* **PROBLEM DESCRIPTION**: Can you find every line in the data that contains the string "ChristalM" and copy each of those lines?

* **EXTRACTED INFORMATION**:
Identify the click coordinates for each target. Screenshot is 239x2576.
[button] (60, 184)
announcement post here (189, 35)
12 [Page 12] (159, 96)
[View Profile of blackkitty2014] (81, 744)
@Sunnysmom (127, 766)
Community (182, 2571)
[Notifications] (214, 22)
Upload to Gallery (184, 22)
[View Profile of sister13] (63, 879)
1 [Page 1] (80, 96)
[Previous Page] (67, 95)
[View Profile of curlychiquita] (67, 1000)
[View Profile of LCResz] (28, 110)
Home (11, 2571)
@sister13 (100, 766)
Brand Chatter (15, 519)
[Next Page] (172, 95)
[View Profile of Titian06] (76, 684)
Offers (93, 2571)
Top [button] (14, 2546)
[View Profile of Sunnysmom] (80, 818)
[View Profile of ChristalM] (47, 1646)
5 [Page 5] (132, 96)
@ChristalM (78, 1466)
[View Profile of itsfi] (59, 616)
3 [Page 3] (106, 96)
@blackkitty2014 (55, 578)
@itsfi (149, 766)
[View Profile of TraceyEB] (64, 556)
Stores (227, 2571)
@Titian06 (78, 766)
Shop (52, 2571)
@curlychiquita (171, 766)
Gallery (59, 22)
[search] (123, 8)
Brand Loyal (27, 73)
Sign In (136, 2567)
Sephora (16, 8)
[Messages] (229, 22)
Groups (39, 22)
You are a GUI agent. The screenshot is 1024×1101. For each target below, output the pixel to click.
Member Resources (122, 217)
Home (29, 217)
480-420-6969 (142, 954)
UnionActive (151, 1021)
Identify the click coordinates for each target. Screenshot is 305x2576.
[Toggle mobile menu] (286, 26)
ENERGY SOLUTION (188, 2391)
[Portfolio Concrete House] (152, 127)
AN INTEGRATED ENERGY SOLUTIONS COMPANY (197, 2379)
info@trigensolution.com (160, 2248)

* **COMPLETE OUTPUT**:
[View Profile of ChristalM] (47, 1646)
@ChristalM (78, 1466)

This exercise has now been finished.